The function begins by choosing a word at random from the list of known start words. Then, as long as there are words that have been known to follow that word, it chooses one of the following words at random (exploiting the fact that this list of following words preserves multiplicity and so a random choice from the list is representative of likelihood in the corpus). Once the minimum word length is met (if it can be met), the function will keep adding words but will now start checking for words that are known to have occurred at the end of a title, so that it can preserve that property for the generated title.

These little tweaks (setting a minimum length, choosing to start with start words and end with end words) are all adjustments I made because I felt that these changes improved the subjective quality of the resulting titles. If you are planning on doing something similar, you may want to start by not including these tweaks and deciding on how to improve the quality yourself.

That’s all there is to it. I find that titles with a minimum length of about 3 to 5 words works out nicely. To aim for roughly that length, I call the make_title function with code that looks like:

var title = make_title(3 + Math.floor(3 * Math.random()));

Try it for yourself by clicking the Generate button:

Makah Encarnacao

February 12, 2013 at 9:46 pm

Please tell me what day and time "Dirty Little Man With Harmful Intent" airs.

Great article!

kmone

October 27, 2013 at 3:20 pm

Holy fuck, good to see that your markov chain take into account what words start title and what words end title, a thing a extreme amount of guys doing it forget.

Anyway, your markov chain generator, generate the title starting with the “title start” word by default.
A better idea, would be to generate the first word at random (including “title start” words and “title ends” words), if the first word you generate is not a title start word, you need to generate words before this word until you generate the title start word. Then you continue to generate words after the first one you got (unless the first word you generated was a “title end” word), until you generate the “title end” word

Jason Bury

October 28, 2013 at 6:42 pm

Kmone,

Are you suggesting to pick a random seed word then choose words from the Markov chain data to find preceding words, until I read a start word? That is a very interesting idea, and I don't think I've seen that done before.

The way I built my Markov chain, though, the data about frequencies of which words precede a given word isn't calculated or stored. The Markov chain data only has information about the frequencies of which words follow a given word (notice the arrows in the graph diagram all point to the right).

It would certainly be feasible to alter to code to make the Markov chain bi-directional, though (so that the arrows in the graph between nodes point in both directions). Maybe you can make a copy of my JSFiddle and try it. I'd be interested to see what you come up with.

Thanks for commenting on the blog post!

-Jason

Shaun Pedicini

July 27, 2014 at 6:04 am

@Kmone,

This is commonly referred to as backwards and forwards chaining. However in this particular instance it seems like a lot of work with no real value added.
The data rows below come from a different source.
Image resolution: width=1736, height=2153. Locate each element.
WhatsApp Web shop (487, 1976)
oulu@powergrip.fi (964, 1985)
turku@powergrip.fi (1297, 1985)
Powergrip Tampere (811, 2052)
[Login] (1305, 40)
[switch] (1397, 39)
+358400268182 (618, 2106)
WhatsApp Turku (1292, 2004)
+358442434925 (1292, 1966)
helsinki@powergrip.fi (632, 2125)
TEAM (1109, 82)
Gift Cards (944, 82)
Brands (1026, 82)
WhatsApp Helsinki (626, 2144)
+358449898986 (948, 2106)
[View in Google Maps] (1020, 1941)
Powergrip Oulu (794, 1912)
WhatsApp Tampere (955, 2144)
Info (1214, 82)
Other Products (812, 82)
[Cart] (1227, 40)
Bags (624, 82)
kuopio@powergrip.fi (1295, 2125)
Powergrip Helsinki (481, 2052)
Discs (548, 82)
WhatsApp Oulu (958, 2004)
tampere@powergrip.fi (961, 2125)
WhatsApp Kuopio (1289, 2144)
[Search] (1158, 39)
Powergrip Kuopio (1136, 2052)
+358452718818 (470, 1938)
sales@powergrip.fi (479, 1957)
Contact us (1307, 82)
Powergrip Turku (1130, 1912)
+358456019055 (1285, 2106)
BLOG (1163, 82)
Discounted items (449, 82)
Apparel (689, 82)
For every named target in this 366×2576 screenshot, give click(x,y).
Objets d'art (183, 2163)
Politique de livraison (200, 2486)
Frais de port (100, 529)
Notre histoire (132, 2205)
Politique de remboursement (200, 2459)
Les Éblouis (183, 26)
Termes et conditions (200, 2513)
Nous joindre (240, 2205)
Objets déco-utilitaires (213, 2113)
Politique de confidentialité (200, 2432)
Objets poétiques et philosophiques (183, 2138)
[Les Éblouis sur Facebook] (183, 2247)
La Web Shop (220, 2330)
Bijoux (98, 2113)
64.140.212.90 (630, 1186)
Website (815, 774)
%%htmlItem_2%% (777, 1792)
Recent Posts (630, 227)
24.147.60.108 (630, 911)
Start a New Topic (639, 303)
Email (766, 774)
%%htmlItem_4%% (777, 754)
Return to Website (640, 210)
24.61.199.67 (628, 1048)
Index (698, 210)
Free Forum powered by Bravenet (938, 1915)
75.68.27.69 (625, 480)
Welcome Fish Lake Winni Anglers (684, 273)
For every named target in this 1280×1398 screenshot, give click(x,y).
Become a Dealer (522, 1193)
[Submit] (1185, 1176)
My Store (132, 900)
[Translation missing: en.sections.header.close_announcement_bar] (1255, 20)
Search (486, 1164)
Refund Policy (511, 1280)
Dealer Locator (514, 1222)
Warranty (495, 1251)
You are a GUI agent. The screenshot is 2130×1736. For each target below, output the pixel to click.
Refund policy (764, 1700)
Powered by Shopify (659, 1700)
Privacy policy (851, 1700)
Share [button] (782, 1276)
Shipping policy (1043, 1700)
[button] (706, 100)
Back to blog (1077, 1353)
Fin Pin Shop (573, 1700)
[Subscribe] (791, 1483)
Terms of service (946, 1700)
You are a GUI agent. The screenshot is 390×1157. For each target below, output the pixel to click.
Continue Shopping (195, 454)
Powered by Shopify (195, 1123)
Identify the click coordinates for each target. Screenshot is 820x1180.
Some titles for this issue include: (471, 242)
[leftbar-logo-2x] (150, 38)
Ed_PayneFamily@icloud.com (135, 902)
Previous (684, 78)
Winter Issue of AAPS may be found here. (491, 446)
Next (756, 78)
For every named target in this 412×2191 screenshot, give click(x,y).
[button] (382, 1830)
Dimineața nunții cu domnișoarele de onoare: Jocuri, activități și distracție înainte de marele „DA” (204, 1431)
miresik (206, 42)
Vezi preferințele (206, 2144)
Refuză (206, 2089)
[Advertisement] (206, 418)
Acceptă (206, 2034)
His program generates titles completely randomly whereas the primary advantage of backwards and forwards chaining is to allow you to seed a chain with a particular keyword.

@jbury,

If you’re interested in examples of bidirectional markov chaining I suggest you take a look at the chat bot, MegaHAL, which extracts a keyword from the users input to generate a relevant reply chain.

Jason Cataldo

February 14, 2016 at 9:03 pm

why don’t you create a program that uses markov chains to generate readable articles based on a set of keywords and sell it to seo people? you’d make a fortune in renewals and rebills.